Tuesday, June 17, 2008

City Council Tosses Bottled Water

The City has talked a good game about recycling and cutting out waste, but city agencies have been slow to act. Finally after months of telling New Yorkers to stop using plastic water bottles, the City Council is falling in line and ridding itself of using plastic water bottles in the building and for functions.

From The NY Times:

Last week, the speaker’s office announced that it would stop buying bottled water for the Council’s downtown offices, which went through at least 6,000 single-serving bottles last year. As a result, bottled water will no longer be available at City Council events or official functions.

“We are obviously going to make paper cups available,” said Christine C. Quinn, the Council speaker. “We are going to urge people to bring in their own reusable water bottles.”

In addition, the city has started a pilot program with water coolers that use filtered tap water. Nine of the coolers have been installed in the last six months at City Hall and in the Municipal Building.

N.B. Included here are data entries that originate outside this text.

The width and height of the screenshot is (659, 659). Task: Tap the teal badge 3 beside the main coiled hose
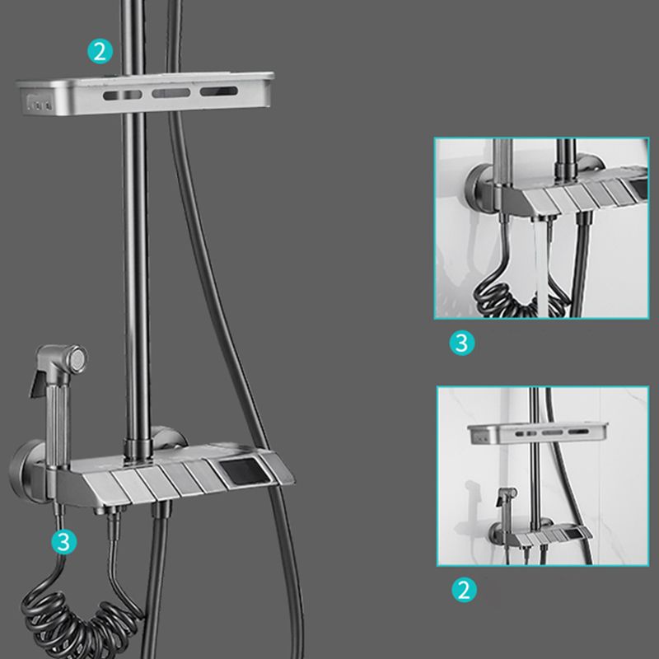click(x=63, y=540)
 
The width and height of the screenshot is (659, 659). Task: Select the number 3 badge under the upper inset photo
click(x=462, y=342)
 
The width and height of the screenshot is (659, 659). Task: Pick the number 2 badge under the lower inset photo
click(x=465, y=589)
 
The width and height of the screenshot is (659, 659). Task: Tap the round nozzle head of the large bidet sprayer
click(x=76, y=358)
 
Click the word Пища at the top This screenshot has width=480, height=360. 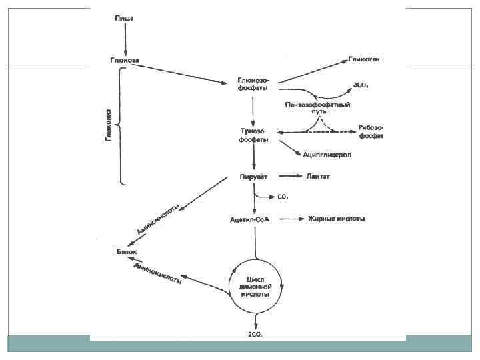[x=123, y=16]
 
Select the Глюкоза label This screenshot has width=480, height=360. [x=125, y=59]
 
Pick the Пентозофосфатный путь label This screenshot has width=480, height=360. [x=318, y=109]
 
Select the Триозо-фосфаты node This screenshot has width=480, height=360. [x=254, y=135]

“It is a bit hypocritical for the city to be buying bottled water for city buildings while it is encouraging New Yorkers to drink city tap water,” said Simcha Felder, a Brooklyn councilman who pressed the cooler issue at budget hearings.


Just a lil' bit Mr. Felder, just a lil' bit. Good job on getting the Council to conserve plastic. It may be a small part of the waste New Yorkers make, but a step in the right direction is still movement. Now if only they could cut down on all those useless bills Council Members like to propose so their constituents think they're busy. Then we'd really be making a difference.